Van Zweden, though, reached a rarefied sonic stratum in Rudolf Barshai's 1960 string-orchestra arrangement of Shostakovich's String Quartet No. 8, redubbed the Opus 110a Chamber Symphony. The piece is actually two generations of repurposing, as Shostakovich wrought his string quartet from previous thematic material (the Symphony No. 5 and Cello Concerto No. 1, among many other works).
That Philadelphia's string philosophy coalesced beautifully won't be news to anyone, but van Zweden took certain notes one step deeper on the intensity scale, drawing that cascade of complex overtones that seems to build upon itself.

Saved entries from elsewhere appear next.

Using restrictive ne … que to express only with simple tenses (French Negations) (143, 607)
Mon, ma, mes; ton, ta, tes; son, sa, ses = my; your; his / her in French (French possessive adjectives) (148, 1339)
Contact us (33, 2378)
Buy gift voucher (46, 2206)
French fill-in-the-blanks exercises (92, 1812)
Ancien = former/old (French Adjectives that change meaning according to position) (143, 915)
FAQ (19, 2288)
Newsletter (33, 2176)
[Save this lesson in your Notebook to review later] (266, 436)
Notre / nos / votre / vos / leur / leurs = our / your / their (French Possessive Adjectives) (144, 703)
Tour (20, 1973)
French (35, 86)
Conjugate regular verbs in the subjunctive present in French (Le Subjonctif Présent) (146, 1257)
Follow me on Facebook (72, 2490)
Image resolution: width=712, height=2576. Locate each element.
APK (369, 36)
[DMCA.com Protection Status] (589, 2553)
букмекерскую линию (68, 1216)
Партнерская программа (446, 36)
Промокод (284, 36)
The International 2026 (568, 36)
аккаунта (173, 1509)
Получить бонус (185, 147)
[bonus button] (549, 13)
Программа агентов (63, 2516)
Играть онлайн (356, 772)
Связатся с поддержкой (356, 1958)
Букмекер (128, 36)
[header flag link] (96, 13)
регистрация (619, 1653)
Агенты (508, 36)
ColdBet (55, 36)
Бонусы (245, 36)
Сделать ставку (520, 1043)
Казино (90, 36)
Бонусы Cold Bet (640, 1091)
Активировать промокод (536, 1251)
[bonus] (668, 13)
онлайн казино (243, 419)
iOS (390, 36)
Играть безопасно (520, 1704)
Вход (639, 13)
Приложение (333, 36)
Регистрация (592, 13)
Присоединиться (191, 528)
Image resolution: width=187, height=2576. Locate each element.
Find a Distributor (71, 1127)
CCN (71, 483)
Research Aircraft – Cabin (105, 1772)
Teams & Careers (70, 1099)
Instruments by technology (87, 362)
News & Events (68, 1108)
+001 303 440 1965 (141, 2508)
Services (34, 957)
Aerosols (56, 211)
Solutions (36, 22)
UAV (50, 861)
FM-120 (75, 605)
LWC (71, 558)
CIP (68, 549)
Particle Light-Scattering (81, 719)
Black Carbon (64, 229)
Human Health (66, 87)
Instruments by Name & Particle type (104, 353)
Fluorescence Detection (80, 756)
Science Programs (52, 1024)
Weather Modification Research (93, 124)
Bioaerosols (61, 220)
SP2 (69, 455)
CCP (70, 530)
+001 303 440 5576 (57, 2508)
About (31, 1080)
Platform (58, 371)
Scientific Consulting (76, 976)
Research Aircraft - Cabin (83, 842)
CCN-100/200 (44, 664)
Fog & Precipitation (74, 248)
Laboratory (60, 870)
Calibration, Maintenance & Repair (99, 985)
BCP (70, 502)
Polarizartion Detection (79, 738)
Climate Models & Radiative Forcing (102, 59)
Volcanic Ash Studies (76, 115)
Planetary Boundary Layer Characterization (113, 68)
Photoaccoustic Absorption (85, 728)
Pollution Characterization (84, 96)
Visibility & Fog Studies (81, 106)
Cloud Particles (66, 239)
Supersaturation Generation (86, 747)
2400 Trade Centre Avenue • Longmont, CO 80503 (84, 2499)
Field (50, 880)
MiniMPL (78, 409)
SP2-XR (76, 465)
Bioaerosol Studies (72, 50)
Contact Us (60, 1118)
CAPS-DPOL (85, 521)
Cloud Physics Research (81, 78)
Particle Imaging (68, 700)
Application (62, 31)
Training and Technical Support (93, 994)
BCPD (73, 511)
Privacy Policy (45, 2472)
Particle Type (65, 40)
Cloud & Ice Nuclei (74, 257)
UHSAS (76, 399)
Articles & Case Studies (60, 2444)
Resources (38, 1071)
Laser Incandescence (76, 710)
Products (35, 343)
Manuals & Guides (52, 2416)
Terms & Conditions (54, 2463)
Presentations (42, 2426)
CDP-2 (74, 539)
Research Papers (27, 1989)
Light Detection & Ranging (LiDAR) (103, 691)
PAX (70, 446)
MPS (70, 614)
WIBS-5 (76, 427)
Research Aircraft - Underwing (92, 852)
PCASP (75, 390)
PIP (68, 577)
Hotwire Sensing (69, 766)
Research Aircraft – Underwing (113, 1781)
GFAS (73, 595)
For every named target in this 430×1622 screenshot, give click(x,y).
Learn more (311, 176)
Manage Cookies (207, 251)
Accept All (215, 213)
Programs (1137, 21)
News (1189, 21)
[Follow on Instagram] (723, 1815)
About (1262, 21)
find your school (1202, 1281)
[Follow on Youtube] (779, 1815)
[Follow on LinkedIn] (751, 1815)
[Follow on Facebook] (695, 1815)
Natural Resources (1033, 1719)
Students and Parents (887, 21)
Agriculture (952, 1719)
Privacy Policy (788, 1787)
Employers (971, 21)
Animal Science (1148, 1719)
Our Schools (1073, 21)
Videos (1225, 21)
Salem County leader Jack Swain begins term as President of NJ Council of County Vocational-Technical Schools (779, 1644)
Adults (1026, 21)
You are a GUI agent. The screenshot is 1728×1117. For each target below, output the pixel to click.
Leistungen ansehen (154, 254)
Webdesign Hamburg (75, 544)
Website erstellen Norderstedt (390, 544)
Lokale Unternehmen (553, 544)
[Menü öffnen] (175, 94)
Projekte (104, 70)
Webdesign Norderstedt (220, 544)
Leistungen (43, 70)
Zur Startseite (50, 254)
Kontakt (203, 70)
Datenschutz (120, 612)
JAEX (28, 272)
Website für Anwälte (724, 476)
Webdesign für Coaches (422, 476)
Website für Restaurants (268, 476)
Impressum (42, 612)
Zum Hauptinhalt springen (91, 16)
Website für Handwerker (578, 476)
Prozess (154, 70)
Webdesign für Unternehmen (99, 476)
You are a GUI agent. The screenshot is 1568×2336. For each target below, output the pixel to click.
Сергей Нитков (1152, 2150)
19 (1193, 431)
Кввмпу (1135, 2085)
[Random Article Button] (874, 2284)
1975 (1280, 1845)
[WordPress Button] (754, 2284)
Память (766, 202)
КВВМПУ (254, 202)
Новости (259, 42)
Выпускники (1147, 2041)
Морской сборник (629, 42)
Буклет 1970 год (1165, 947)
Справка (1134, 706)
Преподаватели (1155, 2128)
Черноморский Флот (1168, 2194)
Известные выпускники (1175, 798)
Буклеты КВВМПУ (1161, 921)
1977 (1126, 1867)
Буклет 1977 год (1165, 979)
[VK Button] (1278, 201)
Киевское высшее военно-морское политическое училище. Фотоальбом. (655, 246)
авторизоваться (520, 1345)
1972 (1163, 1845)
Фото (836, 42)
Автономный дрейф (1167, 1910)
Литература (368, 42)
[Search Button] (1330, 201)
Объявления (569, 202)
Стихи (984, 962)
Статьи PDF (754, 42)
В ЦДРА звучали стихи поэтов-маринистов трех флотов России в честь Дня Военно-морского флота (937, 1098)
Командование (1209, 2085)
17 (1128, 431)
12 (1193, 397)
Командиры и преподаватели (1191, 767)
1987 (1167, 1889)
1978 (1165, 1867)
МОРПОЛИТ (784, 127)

The conductor sees Hitchcockian terror in this score, which, along with somber but burnished solos from first associate concertmaster Juliette Kang and a stark absence of vibrato in places, made for the kind of music you'd expect to attend an anxiety attack on a dark winter afternoon. Shostakovich had a much wider swath of suffering in mind during its composition: The work, written in bomb-devastated Dresden, is dedicated to victims of war and fascism.
An alternately crisp and brooding Rimsky-Korsakov Russian Easter Overture offered no controversy. And though van Zweden's Tchaikovsky 4 could be fussy, it was also a chance to reconsider settled law.
Yes, the last movement was so brisk it drained away the pleasure of certain details. But what long and lovely phrases in the first movement — here, the opinions were no less emphatic, but every idea was couched in luxurious legato, rising in volume slowly over many bars.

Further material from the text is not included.